Curacautín, which means "Gathering Stone" in Mapudungun, is a commune and city in the Chilean province of Malleco. Curacautín is located 90 kilometres northeast of Temuco, in a valley near the volcanoes Tolhuaca, Lonquimay and Llaima, all of which can be seen from the city. Historically, it served as a highway of sorts for the Pehuenches that lived on either side of the Andes mountain range.

Volcanic origin 
This area is known for its natural environment, and the Conguillío and Tolhuaca National Parks, and Malleco and Malalcahuello-Nalcas National Reserves are close by.

History 
The fort at Curacautín was founded on March 12, 1882 by Gregorio Urrutia.

Between 1913 and 1915, two important structures (the railroad and the Greater City Hall) were built. In 1938, Mosso plywood factory began production, being the first in Chile to export plywood. This, coupled with the railroad, allowed products to be shipped all over Chile as well as internationally. This factory was one of the main employers of the commune, having a big impact in every aspect of the city. In 2000, FOCURA (formerly Mosso) its declares in bankruptcy, ending an era in Curacautín.

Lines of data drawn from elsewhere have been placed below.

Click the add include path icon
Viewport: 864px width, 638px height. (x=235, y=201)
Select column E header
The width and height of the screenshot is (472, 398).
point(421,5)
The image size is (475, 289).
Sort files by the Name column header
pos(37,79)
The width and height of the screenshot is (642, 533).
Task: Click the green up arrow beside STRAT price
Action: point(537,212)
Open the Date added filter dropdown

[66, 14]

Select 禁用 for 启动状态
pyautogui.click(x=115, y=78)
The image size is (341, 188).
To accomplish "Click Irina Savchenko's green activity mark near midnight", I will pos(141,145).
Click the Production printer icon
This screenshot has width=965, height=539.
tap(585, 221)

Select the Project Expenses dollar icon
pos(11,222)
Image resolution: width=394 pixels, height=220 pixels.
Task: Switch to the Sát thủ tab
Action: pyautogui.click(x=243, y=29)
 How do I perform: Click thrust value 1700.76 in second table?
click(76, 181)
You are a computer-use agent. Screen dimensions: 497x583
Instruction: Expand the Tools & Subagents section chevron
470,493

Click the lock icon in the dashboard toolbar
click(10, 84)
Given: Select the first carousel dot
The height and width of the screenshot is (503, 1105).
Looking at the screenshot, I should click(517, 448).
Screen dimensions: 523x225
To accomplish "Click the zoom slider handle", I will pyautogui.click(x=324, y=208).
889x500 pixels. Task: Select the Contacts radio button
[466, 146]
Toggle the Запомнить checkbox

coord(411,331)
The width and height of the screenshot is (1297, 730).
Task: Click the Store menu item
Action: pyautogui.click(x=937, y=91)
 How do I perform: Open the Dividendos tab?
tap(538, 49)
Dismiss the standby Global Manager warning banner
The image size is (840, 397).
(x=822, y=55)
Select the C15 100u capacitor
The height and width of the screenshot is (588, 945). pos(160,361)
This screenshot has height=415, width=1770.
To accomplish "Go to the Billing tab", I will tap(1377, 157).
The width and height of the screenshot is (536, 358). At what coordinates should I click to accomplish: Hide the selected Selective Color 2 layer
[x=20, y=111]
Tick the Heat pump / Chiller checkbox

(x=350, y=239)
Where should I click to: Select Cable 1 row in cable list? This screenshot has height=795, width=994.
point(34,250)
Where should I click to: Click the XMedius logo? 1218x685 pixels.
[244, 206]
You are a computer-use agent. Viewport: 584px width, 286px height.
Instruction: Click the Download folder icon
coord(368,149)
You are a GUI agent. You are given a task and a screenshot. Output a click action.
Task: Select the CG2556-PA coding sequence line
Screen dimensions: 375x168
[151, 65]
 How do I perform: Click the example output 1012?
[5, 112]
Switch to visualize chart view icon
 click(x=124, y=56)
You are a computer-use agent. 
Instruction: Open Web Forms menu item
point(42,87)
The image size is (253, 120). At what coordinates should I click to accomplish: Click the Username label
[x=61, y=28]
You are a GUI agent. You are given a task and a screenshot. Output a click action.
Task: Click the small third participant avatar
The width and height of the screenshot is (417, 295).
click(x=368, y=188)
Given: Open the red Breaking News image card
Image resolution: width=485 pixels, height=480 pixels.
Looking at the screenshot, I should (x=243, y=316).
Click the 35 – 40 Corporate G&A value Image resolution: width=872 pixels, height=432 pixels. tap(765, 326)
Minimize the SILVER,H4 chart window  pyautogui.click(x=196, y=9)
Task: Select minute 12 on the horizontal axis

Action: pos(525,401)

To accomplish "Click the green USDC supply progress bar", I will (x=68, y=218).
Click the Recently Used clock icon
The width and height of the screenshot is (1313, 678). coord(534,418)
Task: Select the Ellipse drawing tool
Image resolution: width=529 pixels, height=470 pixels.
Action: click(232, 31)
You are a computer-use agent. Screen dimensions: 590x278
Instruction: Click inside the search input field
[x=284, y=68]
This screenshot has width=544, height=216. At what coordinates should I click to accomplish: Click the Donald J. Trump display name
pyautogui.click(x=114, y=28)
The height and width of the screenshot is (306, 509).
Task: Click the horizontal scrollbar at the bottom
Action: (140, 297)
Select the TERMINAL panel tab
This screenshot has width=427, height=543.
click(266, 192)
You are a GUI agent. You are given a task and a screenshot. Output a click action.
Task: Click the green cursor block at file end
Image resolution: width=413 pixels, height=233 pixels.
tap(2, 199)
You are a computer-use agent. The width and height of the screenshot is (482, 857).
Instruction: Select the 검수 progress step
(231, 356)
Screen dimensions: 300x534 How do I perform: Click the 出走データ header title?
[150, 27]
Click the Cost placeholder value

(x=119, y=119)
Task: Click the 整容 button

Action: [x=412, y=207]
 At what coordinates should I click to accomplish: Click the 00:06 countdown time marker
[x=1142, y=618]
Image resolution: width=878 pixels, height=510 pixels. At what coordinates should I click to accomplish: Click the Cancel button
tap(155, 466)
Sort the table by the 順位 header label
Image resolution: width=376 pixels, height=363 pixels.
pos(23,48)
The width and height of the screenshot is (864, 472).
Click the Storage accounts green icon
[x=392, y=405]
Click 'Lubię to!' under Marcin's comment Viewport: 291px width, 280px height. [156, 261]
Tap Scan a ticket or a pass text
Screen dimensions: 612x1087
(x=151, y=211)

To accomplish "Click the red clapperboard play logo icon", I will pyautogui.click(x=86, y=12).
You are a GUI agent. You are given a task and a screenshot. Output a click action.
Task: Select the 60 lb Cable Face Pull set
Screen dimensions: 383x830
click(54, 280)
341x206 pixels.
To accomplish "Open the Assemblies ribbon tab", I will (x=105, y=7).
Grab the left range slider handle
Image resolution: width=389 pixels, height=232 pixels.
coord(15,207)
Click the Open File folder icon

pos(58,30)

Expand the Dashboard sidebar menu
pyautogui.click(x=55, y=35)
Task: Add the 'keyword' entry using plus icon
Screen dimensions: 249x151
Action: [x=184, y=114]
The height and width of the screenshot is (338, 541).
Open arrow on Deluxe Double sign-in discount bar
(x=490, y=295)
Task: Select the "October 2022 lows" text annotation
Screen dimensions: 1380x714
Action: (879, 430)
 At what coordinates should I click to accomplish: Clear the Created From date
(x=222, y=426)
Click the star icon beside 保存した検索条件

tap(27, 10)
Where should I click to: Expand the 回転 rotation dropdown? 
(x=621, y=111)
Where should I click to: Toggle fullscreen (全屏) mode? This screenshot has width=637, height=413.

Wood from the forests of the Curacautín Valley was the first product jointly labelled as meeting Forest Stewardship Council (FSC) and Fairtrade International (FLO) standards, manufactured commercially by Swedish firm Kährs from 2011.

Demographics
According to the 2002 census of the National Statistics Institute, Curacautín spans an area of  and has 16,970 inhabitants (8,310 men and 8,660 women). Of these, 12,412 (73.1%) lived in urban areas and 4,558 (26.9%) in rural areas. Between the 1992 and 2002 censuses, the population fell by 6.4% (1,165 persons).

Administration
As a commune, Curacautín is a third-level administrative division of Chile administered by a municipal council, headed by an alcalde who is directly elected every four years. The 2008-2012 alcalde is Jorge Saquel Albarran (Ind.).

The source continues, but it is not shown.